A flashing sign at Stayte Road and Marine Drive reminds drivers of the 30 km/h speed limit.

New signs target speeders

City of White Rock, RCMP reminding drivers of 30 km/h limit along waterfront

Flashing speed-limit signs popping up around White Rock are hoped to quell the pace of drivers along key city roads.

The first, at the corner of Stayte Road and Marine Drive, was installed about a week ago, and began working June 20. Directed at westbound drivers, it’s intended to remind those coming from Surrey that the speed limit drops to 30 km/h along the popular waterfront strip.

“In Surrey, it’s 60 (km/h), and they’re coming into 30, so it’s really an abrupt change,” said Paul Slack, the city’s operations manager.

Sgt. Roland Pierschke said motorists on Marine Drive have been clocked at 80 and 90 km/h. He noted that, in recent weeks, police have impounded the vehicles of at least three drivers who were travelling far too fast – more than 50 km/h over the posted limit.

On a first offence for excessive speeding, racing or stunting, police can impound a vehicle for seven days.

Other signs are to go up at the west end of Marine Drive, where the speed limit dips to 30 km/h from 50 – for eastbound motorists – and on North Bluff Road, approaching Earl Marriott Secondary.

In the latter, the sign will flash the 50 km/h speed limit to eastbound drivers.

“I don’t see too many people just going 50 along North Bluff,” Slack said.

Police input helped determine the locations and type of sign. They flash the speed limit rather than drivers’ current speed because drivers respond better, Slack said.

“We’ve heard that if it flashes your speed, some people try to see how fast they can go.”

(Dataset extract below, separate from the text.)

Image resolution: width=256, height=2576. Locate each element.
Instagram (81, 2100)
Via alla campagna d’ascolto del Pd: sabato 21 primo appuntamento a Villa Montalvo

The signs only activate when a driver is travelling over the posted speed limit. Pierschke said police will, at random, set  up a block or two down from the sites to drive home the limit to those who choose to ignore the reminder.

“Don’t be surprised if you drive by the sign, it tells you you’re going too fast, and the next block there’s a police officer giving you a ticket,” he said.

Slack said early indications are the signs will work. In early monitoring of the first site, drivers could be seen to slow down, he said.

“You can see the tail lights – brake lights – come on.”

Cost of the signs, including installation, is about $15,000 each – a price Slack said is worthwhile.

“I think the safety factor outweighs any cost right now,” he said, adding that while the posts are permanent, the speed sign boxes can be moved, should other worrisome locations be identified.

Pierschke, too, is confident the flashing signs will have an impact, noting they have made a difference in communities such as Maple Ridge. He added the data collected by the units – including traffic volume, time of day and average speed – will also help police tailor their enforcement and provide insight into whether existing strategies are working.